[Start]

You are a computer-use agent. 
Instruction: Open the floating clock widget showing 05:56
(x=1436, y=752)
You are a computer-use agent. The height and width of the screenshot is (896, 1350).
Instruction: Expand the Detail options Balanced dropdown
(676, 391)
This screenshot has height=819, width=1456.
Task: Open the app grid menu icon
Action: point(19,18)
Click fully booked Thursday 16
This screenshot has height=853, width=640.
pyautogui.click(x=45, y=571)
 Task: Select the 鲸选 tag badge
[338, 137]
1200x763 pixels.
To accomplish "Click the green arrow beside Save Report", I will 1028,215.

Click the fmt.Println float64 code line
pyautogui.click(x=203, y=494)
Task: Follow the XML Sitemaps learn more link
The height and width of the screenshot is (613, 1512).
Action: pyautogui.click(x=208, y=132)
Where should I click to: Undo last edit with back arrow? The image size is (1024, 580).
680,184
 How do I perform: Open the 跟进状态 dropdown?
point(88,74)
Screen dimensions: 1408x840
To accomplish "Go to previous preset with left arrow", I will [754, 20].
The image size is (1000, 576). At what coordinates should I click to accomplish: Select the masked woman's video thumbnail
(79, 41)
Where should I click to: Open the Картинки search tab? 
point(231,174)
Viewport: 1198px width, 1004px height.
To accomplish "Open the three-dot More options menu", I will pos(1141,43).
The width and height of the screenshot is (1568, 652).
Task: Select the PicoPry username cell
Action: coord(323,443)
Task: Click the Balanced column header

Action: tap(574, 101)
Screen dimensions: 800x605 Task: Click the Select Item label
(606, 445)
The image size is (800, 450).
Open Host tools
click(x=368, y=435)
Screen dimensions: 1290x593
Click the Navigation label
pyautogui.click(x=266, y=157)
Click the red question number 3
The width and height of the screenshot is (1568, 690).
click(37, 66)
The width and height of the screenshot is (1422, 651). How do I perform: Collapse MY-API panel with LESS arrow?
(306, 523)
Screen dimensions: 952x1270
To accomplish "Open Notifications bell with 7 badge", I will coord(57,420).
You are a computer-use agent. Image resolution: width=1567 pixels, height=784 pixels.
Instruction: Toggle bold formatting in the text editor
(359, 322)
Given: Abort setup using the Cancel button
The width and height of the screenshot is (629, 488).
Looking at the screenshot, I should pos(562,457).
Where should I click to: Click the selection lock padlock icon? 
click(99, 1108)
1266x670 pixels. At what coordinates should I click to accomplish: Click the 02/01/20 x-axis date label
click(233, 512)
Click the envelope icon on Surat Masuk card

[End]

[What to work on]: Copy out each line of the records above in which the word "will" appears.

[Solution to this exercise]:
To accomplish "Click the green arrow beside Save Report", I will 1028,215.
To accomplish "Go to previous preset with left arrow", I will [754, 20].
To accomplish "Open the three-dot More options menu", I will pos(1141,43).
To accomplish "Open Notifications bell with 7 badge", I will coord(57,420).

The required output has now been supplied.